__DATA SHOWN__.
————
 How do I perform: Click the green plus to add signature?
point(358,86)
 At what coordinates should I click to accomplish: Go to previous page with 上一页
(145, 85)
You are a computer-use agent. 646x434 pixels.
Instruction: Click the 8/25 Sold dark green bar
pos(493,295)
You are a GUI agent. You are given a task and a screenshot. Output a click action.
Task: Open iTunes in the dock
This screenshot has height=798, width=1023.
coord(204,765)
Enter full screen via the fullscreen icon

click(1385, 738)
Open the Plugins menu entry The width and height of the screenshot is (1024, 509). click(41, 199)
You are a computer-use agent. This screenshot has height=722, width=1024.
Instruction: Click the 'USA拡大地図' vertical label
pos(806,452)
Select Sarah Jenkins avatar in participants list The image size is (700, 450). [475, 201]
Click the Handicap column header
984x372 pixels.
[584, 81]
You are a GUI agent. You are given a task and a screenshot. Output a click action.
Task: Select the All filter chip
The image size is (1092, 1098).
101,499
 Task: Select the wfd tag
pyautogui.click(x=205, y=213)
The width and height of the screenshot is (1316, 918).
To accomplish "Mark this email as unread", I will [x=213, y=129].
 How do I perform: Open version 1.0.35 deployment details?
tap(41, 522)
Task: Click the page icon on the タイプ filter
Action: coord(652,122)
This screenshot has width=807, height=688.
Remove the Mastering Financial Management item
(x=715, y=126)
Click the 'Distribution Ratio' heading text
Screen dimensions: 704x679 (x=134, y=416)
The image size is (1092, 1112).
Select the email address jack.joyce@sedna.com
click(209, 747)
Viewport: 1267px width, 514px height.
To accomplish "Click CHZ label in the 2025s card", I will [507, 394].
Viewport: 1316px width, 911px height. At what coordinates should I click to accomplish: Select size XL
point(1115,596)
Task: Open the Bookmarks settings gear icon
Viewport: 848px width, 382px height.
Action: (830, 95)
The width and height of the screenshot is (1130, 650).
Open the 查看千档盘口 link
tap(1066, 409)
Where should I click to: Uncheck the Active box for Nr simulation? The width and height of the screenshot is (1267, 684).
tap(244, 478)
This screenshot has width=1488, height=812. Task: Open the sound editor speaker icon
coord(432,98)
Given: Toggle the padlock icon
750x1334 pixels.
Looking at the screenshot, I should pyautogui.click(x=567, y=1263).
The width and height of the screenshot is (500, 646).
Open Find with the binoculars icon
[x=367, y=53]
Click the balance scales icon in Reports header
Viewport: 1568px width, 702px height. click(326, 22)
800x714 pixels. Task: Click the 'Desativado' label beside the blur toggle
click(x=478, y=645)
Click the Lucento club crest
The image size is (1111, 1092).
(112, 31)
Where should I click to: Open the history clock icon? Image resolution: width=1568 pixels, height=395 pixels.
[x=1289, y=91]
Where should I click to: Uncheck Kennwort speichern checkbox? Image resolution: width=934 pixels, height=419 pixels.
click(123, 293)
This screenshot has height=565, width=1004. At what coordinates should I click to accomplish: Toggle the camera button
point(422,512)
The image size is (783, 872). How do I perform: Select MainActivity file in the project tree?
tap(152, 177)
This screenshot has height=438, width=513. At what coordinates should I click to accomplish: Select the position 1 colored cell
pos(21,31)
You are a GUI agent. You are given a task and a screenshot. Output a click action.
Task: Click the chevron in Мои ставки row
————
__WHAT TO WORK ON__. Output the listing once more. Leave each word as it stands.

__RESPONSE AREA__.
 How do I perform: Click the green plus to add signature?
point(358,86)
 At what coordinates should I click to accomplish: Go to previous page with 上一页
(145, 85)
You are a computer-use agent. 646x434 pixels.
Instruction: Click the 8/25 Sold dark green bar
pos(493,295)
You are a GUI agent. You are given a task and a screenshot. Output a click action.
Task: Open iTunes in the dock
This screenshot has height=798, width=1023.
coord(204,765)
Enter full screen via the fullscreen icon

click(1385, 738)
Open the Plugins menu entry The width and height of the screenshot is (1024, 509). click(41, 199)
You are a computer-use agent. This screenshot has height=722, width=1024.
Instruction: Click the 'USA拡大地図' vertical label
pos(806,452)
Select Sarah Jenkins avatar in participants list The image size is (700, 450). [475, 201]
Click the Handicap column header
984x372 pixels.
[584, 81]
You are a GUI agent. You are given a task and a screenshot. Output a click action.
Task: Select the All filter chip
The image size is (1092, 1098).
101,499
 Task: Select the wfd tag
pyautogui.click(x=205, y=213)
The width and height of the screenshot is (1316, 918).
To accomplish "Mark this email as unread", I will [x=213, y=129].
 How do I perform: Open version 1.0.35 deployment details?
tap(41, 522)
Task: Click the page icon on the タイプ filter
Action: coord(652,122)
This screenshot has width=807, height=688.
Remove the Mastering Financial Management item
(x=715, y=126)
Click the 'Distribution Ratio' heading text
Screen dimensions: 704x679 (x=134, y=416)
The image size is (1092, 1112).
Select the email address jack.joyce@sedna.com
click(209, 747)
Viewport: 1267px width, 514px height.
To accomplish "Click CHZ label in the 2025s card", I will [507, 394].
Viewport: 1316px width, 911px height. At what coordinates should I click to accomplish: Select size XL
point(1115,596)
Task: Open the Bookmarks settings gear icon
Viewport: 848px width, 382px height.
Action: (830, 95)
The width and height of the screenshot is (1130, 650).
Open the 查看千档盘口 link
tap(1066, 409)
Where should I click to: Uncheck the Active box for Nr simulation? The width and height of the screenshot is (1267, 684).
tap(244, 478)
This screenshot has width=1488, height=812. Task: Open the sound editor speaker icon
coord(432,98)
Given: Toggle the padlock icon
750x1334 pixels.
Looking at the screenshot, I should pyautogui.click(x=567, y=1263).
The width and height of the screenshot is (500, 646).
Open Find with the binoculars icon
[x=367, y=53]
Click the balance scales icon in Reports header
Viewport: 1568px width, 702px height. click(326, 22)
800x714 pixels. Task: Click the 'Desativado' label beside the blur toggle
click(x=478, y=645)
Click the Lucento club crest
The image size is (1111, 1092).
(112, 31)
Where should I click to: Open the history clock icon? Image resolution: width=1568 pixels, height=395 pixels.
[x=1289, y=91]
Where should I click to: Uncheck Kennwort speichern checkbox? Image resolution: width=934 pixels, height=419 pixels.
click(123, 293)
This screenshot has height=565, width=1004. At what coordinates should I click to accomplish: Toggle the camera button
point(422,512)
The image size is (783, 872). How do I perform: Select MainActivity file in the project tree?
tap(152, 177)
This screenshot has height=438, width=513. At what coordinates should I click to accomplish: Select the position 1 colored cell
pos(21,31)
You are a GUI agent. You are given a task and a screenshot. Output a click action.
Task: Click the chevron in Мои ставки row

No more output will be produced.